Written exercise: Copy the rows word for word, starting at the first one and ending with the line that contains "Open the 118", including that line.

+++

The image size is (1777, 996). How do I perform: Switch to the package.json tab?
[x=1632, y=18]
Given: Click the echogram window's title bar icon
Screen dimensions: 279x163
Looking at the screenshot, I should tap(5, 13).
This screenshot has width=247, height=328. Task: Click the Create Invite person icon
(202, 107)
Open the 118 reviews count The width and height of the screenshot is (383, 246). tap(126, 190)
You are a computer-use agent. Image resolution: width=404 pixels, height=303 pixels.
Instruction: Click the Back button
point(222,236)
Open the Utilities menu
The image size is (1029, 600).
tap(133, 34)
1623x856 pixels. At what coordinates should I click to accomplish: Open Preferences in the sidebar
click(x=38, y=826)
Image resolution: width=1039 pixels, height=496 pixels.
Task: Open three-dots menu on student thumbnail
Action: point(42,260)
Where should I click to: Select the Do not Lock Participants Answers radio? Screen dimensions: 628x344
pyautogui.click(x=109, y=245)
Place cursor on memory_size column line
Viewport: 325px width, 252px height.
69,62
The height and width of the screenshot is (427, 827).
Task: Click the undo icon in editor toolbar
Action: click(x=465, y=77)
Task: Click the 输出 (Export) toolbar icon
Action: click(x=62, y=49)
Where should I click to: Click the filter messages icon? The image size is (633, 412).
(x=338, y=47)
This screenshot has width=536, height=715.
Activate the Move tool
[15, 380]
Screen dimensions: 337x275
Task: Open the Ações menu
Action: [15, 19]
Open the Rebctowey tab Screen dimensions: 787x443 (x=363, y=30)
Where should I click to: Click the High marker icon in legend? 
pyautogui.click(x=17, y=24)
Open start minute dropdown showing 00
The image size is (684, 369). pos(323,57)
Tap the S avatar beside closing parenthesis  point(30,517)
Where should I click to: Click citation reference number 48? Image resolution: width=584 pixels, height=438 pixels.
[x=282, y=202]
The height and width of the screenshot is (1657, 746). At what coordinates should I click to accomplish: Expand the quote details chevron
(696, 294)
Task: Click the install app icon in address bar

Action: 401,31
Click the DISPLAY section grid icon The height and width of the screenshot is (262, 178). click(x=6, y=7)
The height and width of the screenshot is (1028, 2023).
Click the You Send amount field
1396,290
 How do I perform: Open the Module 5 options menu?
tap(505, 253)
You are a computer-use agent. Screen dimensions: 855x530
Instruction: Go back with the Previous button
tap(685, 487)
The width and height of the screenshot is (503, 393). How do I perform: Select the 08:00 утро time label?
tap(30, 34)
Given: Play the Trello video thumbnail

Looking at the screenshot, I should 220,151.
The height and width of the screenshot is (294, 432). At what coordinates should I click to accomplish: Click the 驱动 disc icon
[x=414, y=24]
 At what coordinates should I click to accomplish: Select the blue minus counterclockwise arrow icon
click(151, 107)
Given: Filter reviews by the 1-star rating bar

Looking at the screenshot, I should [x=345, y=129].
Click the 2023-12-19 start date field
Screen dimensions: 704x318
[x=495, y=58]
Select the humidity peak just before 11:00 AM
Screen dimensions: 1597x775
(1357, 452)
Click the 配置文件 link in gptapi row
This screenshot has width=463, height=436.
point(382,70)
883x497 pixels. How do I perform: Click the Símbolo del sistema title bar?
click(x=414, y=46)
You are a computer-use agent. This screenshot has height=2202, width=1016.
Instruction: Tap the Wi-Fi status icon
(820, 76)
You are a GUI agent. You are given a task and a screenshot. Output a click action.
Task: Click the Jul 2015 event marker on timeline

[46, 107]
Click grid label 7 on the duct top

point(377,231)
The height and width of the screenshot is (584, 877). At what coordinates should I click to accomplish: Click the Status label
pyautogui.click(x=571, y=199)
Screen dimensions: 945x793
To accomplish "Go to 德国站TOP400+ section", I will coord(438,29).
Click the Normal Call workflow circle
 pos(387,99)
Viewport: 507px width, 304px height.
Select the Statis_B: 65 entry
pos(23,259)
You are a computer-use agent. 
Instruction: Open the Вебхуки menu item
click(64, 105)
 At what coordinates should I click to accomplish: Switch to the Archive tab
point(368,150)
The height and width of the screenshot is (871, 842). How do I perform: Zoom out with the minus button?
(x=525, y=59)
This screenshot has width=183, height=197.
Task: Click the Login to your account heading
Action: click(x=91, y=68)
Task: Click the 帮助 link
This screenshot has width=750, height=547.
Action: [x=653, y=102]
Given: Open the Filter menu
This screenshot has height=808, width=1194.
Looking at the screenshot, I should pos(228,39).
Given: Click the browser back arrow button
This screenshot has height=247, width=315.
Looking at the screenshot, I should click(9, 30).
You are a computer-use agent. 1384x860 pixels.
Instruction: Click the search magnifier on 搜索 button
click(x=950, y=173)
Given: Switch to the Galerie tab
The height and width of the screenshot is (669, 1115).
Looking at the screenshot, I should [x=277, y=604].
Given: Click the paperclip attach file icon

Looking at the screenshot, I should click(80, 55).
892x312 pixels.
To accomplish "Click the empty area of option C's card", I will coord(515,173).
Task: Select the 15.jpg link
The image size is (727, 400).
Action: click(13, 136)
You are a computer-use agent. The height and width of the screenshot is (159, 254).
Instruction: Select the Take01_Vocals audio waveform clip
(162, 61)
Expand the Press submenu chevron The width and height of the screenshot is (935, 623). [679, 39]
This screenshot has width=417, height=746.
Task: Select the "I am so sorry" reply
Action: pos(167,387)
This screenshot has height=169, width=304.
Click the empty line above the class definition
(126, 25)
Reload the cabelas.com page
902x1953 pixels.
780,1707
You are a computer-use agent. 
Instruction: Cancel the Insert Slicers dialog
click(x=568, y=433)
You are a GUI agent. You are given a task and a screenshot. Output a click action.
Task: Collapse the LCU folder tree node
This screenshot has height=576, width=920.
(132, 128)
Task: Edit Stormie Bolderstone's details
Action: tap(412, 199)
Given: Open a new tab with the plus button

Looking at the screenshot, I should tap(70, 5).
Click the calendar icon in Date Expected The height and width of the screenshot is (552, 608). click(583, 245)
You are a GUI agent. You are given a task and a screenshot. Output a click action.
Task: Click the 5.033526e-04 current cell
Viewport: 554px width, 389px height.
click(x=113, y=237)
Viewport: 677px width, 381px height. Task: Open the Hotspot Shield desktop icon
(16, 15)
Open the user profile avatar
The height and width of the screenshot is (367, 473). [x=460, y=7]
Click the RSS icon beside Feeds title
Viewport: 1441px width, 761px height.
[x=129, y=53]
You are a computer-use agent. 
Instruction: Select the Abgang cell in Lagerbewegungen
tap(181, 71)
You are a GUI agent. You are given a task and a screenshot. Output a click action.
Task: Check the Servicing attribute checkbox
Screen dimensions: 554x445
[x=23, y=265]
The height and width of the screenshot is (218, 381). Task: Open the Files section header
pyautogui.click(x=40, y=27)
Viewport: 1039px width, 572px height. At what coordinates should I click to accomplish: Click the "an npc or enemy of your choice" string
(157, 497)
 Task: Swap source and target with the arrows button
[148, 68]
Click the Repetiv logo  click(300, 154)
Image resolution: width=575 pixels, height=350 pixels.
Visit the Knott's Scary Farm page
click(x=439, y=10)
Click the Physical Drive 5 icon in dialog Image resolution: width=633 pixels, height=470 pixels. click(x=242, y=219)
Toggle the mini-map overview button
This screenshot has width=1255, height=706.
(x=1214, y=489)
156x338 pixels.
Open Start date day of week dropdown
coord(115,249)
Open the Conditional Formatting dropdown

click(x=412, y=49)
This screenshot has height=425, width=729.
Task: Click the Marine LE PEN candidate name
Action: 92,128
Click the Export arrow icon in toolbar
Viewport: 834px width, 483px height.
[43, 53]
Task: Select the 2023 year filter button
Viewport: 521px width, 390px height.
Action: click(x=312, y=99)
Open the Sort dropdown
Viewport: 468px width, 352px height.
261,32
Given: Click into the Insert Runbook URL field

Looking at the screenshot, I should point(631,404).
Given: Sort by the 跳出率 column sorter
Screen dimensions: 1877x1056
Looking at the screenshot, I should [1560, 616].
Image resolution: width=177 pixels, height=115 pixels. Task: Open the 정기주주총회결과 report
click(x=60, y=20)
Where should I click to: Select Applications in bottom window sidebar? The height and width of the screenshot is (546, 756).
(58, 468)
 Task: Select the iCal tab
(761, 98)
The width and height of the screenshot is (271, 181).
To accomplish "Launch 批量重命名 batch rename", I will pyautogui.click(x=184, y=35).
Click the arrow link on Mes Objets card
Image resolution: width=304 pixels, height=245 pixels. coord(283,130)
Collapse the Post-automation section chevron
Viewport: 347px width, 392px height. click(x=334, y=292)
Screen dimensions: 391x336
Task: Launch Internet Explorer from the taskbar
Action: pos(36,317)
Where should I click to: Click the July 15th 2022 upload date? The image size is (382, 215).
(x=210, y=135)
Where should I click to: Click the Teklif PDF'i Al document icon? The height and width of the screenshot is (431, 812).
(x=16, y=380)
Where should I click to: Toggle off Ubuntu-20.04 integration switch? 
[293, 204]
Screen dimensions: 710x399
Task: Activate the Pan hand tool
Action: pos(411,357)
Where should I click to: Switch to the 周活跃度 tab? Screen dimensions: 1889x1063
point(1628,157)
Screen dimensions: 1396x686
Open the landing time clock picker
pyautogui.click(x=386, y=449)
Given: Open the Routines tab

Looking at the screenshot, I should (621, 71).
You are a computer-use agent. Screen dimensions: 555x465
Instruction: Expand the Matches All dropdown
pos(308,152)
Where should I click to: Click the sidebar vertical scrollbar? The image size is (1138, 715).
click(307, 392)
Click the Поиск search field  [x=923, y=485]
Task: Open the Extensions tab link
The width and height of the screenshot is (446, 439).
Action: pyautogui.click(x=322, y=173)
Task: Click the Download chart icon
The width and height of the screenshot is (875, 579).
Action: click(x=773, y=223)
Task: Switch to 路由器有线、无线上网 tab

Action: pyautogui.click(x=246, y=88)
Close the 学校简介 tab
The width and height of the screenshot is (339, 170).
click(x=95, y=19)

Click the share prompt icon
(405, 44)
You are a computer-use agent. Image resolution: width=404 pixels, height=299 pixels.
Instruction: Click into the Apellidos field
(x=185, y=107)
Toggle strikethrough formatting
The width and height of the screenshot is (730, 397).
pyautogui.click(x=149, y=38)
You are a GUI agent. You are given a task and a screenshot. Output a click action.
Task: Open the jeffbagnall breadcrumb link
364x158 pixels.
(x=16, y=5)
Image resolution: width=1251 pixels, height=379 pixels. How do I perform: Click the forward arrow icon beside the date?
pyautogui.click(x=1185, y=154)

+++

Response to this task:
The image size is (1777, 996). How do I perform: Switch to the package.json tab?
[x=1632, y=18]
Given: Click the echogram window's title bar icon
Screen dimensions: 279x163
Looking at the screenshot, I should tap(5, 13).
This screenshot has width=247, height=328. Task: Click the Create Invite person icon
(202, 107)
Open the 118 reviews count The width and height of the screenshot is (383, 246). tap(126, 190)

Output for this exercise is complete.